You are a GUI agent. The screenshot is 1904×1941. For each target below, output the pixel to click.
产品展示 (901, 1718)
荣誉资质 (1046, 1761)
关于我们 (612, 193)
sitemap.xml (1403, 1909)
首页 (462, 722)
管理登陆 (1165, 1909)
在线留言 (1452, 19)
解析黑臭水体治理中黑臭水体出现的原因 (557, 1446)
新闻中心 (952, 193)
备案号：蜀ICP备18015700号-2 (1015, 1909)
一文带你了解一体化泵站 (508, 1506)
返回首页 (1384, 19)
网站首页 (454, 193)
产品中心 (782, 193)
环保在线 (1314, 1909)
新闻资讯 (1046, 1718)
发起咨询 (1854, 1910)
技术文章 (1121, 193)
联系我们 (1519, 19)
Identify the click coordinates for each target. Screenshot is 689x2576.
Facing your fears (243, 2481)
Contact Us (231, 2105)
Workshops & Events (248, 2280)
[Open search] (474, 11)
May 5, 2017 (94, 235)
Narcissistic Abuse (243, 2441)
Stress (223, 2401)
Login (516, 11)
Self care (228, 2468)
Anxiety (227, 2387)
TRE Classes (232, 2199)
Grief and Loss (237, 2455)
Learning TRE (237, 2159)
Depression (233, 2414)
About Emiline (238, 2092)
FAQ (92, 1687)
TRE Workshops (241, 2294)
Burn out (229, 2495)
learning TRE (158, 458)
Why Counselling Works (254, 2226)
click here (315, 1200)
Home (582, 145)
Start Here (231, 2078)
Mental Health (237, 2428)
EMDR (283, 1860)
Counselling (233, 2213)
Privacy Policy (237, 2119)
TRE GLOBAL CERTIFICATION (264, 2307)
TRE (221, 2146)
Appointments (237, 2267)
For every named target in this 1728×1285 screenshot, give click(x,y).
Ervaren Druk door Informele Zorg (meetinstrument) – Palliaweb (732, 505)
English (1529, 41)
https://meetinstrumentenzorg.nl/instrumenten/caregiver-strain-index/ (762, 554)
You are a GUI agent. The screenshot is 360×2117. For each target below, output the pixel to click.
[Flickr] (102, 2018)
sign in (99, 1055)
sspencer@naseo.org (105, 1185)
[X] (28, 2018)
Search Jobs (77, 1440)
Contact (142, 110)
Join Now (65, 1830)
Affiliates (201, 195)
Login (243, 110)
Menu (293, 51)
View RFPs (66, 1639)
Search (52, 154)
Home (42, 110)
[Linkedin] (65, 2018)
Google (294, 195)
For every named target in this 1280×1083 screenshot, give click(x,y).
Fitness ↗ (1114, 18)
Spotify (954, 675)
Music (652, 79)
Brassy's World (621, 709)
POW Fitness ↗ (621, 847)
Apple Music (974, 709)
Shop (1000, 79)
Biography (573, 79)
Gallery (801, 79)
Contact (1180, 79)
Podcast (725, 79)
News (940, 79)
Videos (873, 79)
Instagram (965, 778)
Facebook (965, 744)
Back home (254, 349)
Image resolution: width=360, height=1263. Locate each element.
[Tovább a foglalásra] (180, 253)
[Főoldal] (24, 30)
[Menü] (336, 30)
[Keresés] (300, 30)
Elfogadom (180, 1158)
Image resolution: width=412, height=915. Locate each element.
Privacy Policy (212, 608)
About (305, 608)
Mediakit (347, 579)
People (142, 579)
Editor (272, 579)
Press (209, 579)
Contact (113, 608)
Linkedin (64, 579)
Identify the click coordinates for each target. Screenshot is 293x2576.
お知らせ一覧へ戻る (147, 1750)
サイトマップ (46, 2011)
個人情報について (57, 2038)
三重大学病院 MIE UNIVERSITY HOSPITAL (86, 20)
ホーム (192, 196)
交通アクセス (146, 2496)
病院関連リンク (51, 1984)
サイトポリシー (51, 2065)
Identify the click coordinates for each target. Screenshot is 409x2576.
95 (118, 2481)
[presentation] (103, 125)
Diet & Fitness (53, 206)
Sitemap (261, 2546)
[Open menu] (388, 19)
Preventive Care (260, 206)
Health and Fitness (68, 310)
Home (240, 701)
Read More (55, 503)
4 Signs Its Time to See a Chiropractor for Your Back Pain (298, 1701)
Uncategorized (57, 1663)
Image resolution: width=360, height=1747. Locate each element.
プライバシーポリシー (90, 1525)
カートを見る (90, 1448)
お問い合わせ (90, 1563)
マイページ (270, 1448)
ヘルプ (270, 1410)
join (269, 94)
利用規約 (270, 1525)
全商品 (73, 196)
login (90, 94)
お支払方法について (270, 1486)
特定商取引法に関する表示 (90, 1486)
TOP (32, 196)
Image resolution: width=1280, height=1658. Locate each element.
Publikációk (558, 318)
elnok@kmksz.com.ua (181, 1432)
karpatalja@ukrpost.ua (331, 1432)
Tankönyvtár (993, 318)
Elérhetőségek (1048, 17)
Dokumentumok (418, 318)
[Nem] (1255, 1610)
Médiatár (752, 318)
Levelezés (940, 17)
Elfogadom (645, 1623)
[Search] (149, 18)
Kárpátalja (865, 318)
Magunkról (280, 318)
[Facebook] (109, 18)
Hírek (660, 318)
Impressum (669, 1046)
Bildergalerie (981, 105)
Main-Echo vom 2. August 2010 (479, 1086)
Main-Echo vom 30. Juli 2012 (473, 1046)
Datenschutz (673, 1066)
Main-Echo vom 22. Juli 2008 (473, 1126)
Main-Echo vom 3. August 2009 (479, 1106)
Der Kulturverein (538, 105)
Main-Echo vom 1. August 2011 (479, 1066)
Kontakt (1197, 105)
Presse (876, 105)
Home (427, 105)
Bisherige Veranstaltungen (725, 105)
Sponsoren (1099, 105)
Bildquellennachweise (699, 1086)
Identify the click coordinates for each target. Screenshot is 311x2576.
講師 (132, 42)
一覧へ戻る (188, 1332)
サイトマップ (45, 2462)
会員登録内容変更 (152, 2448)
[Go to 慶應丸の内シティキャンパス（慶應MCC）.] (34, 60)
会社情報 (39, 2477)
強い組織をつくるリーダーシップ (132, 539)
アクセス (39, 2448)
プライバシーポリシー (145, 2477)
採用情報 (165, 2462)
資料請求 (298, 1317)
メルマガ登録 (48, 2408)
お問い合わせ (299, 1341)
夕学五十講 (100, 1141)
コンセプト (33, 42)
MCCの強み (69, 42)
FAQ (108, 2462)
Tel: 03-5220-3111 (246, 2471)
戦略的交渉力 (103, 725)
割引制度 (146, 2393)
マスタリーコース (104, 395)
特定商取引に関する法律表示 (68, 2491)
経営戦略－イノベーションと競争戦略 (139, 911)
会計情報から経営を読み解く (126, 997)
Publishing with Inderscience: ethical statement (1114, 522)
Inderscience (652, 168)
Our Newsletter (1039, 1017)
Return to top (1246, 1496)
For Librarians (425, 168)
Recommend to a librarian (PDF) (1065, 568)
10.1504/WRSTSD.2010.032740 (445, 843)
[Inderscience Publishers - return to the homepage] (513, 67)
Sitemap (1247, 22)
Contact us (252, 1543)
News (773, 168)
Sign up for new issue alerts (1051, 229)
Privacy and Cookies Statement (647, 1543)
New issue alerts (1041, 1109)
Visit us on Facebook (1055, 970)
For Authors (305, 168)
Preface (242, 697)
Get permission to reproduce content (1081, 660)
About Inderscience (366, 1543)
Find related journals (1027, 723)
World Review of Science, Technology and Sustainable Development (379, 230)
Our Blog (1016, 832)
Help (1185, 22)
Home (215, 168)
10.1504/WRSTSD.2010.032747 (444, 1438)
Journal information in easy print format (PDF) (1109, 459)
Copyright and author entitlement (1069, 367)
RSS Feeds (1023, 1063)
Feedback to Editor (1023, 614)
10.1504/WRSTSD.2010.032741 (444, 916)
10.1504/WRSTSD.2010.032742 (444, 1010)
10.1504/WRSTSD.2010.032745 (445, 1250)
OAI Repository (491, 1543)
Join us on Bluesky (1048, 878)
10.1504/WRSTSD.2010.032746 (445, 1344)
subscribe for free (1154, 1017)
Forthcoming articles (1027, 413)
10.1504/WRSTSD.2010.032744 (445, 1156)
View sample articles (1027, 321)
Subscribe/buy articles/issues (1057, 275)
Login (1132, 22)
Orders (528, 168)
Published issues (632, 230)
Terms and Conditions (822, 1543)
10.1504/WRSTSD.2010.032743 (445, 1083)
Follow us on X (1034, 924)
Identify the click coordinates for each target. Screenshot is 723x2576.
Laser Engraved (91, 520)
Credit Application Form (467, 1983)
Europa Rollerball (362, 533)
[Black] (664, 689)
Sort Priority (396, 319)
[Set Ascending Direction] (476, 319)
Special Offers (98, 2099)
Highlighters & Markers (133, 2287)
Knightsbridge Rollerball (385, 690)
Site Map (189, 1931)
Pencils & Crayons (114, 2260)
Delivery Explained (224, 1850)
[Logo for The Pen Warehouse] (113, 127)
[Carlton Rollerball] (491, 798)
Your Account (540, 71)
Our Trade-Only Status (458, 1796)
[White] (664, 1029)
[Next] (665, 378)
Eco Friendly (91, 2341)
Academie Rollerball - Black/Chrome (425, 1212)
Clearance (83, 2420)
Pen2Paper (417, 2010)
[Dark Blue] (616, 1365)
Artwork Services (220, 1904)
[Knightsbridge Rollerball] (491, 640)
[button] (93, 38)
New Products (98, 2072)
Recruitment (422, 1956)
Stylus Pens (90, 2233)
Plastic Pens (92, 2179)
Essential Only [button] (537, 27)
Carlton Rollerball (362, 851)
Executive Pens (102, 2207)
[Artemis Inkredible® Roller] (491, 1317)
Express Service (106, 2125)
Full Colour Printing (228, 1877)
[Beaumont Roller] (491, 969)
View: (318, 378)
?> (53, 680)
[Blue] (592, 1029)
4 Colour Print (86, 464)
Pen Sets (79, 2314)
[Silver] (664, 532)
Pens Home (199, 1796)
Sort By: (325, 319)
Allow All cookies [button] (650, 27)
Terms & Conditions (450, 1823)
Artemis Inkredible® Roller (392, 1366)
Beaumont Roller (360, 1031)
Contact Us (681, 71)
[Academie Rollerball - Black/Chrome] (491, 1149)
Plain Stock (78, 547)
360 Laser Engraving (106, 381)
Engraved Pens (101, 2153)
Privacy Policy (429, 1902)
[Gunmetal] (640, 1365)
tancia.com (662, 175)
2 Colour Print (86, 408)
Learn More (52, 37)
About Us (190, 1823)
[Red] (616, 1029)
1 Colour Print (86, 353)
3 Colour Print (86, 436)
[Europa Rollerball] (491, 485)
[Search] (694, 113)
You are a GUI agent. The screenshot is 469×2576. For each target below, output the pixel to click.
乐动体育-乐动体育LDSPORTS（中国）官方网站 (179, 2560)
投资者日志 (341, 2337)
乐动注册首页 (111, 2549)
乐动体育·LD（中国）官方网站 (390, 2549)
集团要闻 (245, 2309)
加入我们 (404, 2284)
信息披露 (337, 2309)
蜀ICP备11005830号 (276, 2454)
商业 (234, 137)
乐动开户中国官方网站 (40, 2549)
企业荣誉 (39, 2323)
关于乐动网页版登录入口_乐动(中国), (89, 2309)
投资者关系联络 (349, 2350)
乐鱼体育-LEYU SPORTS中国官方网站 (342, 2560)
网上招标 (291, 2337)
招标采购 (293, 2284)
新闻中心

• • • •

- _Exercise aim_:
Needed here are the exact lines from the start of the material through the line that contains "环保在线 (1314, 1909)", and no others.

- _Response for this exercise_:
You are a GUI agent. The screenshot is 1904×1941. For each target below, output the pixel to click.
产品展示 (901, 1718)
荣誉资质 (1046, 1761)
关于我们 (612, 193)
sitemap.xml (1403, 1909)
首页 (462, 722)
管理登陆 (1165, 1909)
在线留言 (1452, 19)
解析黑臭水体治理中黑臭水体出现的原因 (557, 1446)
新闻中心 (952, 193)
备案号：蜀ICP备18015700号-2 (1015, 1909)
一文带你了解一体化泵站 (508, 1506)
返回首页 (1384, 19)
网站首页 (454, 193)
产品中心 (782, 193)
环保在线 (1314, 1909)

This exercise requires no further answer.